Neurological emergencies can result in cardiac arrest, and neurological injury can occur as a result of cardiac arrest. These authors retrospectively assessed the utility of head computed tomography (CT) in patients with out-of-hospital cardiac arrest who survived for at least 24 hours at a single academic center from 2007 to 2015.
Of 213 patients in the analysis, 115 (54%) underwent head CT within 24 hours. In 43 patients (20% of all patients; 37% of those who underwent head CT), head CT showed abnormalities, such as loss of gray-white differentiation, global cerebral edema, and ischemic stroke. The authors note that head CT findings led to changes in management in 15 patients.

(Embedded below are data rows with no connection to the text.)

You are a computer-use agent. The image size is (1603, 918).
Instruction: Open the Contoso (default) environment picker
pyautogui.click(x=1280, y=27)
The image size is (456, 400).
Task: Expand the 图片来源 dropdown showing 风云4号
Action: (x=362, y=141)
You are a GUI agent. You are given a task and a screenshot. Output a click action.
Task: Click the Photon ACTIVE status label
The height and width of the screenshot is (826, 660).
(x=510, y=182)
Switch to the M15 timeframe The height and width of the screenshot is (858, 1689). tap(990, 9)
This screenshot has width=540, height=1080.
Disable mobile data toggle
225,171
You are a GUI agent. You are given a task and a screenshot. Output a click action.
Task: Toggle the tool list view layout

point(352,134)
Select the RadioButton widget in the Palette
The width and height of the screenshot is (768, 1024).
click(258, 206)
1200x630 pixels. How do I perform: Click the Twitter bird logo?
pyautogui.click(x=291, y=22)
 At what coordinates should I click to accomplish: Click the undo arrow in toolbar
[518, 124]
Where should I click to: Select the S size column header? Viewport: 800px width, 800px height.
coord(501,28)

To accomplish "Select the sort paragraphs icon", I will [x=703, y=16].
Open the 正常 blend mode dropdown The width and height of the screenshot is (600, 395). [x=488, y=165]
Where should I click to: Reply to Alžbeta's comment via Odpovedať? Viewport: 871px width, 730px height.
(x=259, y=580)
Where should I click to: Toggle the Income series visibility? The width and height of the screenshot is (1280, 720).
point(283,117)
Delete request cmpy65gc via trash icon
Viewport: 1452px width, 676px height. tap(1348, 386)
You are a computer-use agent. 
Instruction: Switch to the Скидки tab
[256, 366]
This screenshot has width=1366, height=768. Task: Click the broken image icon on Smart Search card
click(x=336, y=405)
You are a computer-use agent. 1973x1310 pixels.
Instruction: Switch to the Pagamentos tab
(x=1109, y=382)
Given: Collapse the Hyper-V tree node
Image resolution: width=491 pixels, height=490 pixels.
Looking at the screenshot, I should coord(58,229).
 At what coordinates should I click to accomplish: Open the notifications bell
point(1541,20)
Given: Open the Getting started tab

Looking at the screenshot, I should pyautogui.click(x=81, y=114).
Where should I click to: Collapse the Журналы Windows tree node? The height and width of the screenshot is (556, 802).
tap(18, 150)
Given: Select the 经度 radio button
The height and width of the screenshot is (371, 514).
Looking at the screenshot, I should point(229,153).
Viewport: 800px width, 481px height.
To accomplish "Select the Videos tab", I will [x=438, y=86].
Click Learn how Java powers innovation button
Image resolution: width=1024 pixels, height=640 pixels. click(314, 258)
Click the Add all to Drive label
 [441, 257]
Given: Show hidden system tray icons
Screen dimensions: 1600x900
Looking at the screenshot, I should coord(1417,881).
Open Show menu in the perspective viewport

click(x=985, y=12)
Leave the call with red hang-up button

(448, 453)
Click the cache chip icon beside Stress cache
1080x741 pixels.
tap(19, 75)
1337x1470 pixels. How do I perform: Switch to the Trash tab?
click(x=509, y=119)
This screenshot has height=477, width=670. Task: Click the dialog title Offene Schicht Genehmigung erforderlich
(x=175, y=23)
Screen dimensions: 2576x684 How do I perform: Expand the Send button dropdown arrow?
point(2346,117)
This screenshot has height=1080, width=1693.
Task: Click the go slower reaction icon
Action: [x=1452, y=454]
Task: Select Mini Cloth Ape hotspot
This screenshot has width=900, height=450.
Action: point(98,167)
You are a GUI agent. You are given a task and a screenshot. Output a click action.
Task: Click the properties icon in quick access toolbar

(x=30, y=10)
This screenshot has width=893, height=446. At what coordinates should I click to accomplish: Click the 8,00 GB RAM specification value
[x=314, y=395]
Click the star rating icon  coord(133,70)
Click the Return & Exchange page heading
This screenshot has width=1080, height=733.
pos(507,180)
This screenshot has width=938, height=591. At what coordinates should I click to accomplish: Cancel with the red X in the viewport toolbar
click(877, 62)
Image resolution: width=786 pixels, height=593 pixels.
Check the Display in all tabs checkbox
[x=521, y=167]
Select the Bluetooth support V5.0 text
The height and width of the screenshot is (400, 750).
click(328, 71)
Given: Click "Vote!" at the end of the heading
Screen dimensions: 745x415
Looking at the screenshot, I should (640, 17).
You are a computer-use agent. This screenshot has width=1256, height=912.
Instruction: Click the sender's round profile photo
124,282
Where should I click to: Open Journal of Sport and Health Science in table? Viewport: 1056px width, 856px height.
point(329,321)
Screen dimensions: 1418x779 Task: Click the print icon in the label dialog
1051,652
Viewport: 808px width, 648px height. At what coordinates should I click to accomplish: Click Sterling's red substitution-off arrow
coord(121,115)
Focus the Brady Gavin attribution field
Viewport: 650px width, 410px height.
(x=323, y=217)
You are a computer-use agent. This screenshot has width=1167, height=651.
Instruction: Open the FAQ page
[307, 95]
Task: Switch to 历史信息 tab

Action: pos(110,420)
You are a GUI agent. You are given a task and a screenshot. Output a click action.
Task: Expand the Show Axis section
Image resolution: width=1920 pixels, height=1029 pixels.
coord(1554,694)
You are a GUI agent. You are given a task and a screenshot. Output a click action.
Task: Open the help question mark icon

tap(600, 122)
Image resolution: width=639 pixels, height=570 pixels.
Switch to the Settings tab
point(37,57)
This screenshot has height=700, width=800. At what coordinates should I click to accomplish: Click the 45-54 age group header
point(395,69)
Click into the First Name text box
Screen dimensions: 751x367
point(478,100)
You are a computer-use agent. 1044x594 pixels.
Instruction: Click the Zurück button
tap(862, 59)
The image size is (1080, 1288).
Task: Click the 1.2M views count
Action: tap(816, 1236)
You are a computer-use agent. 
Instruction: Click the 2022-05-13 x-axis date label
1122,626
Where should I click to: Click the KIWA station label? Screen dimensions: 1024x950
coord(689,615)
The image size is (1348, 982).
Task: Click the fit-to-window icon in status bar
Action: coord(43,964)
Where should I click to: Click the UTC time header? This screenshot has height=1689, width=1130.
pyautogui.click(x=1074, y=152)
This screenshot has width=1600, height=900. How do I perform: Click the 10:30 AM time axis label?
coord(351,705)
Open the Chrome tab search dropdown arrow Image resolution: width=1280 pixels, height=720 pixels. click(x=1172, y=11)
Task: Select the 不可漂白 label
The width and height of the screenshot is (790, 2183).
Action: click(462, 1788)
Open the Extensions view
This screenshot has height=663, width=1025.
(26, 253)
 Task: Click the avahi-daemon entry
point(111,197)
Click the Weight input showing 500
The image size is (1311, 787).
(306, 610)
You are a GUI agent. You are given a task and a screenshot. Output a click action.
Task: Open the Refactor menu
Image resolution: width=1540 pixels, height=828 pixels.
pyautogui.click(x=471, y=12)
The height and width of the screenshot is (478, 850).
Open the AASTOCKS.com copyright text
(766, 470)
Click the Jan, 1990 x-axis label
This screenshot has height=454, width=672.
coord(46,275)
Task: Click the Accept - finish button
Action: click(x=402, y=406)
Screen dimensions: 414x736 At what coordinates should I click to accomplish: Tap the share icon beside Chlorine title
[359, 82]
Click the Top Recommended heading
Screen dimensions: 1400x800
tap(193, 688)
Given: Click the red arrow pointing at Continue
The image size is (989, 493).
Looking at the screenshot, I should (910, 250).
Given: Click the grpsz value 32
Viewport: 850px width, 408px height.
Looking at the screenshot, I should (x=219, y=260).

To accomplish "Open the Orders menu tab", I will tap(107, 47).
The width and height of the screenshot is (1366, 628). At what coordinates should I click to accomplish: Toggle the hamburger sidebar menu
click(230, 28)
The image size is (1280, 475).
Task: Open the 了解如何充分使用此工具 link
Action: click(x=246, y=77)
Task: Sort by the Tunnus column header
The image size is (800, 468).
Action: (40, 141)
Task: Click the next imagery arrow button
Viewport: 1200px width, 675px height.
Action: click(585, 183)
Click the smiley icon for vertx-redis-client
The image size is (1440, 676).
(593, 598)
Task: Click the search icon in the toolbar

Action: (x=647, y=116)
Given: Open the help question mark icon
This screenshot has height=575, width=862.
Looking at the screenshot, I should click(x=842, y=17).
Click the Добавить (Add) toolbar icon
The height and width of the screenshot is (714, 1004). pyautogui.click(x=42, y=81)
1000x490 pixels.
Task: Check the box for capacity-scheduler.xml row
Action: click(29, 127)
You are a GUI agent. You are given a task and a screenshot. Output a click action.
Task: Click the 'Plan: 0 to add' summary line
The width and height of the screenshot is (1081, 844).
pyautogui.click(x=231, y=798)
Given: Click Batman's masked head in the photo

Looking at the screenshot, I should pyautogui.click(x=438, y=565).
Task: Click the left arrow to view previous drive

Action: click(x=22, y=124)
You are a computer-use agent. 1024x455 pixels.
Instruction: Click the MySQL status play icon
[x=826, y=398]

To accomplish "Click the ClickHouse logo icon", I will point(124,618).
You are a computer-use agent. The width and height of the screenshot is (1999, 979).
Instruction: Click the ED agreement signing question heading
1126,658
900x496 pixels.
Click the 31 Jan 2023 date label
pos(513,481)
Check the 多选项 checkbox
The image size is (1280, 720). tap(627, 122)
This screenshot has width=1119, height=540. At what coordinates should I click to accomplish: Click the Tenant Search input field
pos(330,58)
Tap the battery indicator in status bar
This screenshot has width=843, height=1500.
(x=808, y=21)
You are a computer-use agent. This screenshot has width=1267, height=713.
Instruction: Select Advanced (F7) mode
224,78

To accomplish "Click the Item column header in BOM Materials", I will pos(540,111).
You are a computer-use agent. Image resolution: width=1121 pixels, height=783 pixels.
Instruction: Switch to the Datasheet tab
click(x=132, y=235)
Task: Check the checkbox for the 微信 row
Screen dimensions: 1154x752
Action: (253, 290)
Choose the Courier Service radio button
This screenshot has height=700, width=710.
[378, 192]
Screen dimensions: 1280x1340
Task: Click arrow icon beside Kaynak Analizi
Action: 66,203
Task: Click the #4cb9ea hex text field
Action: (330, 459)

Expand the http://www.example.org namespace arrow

These changes included transfer to the neurological intensive care unit, repeat head CT, and neurosurgical consultation alone; only one patient underwent neurological surgery. Of patients for whom CT findings changed management, only one survived, in a persistent vegetative state.
Comment
The limited clinical significance of the CT findings and of the resulting management changes does not make a compelling case to expand the use of CT scans. In patients stable enough for imaging, head CT should be obtained if pre-arrest symptoms or the neurological exam suggest a neurological source for the arrest or if the patient had significant head trauma.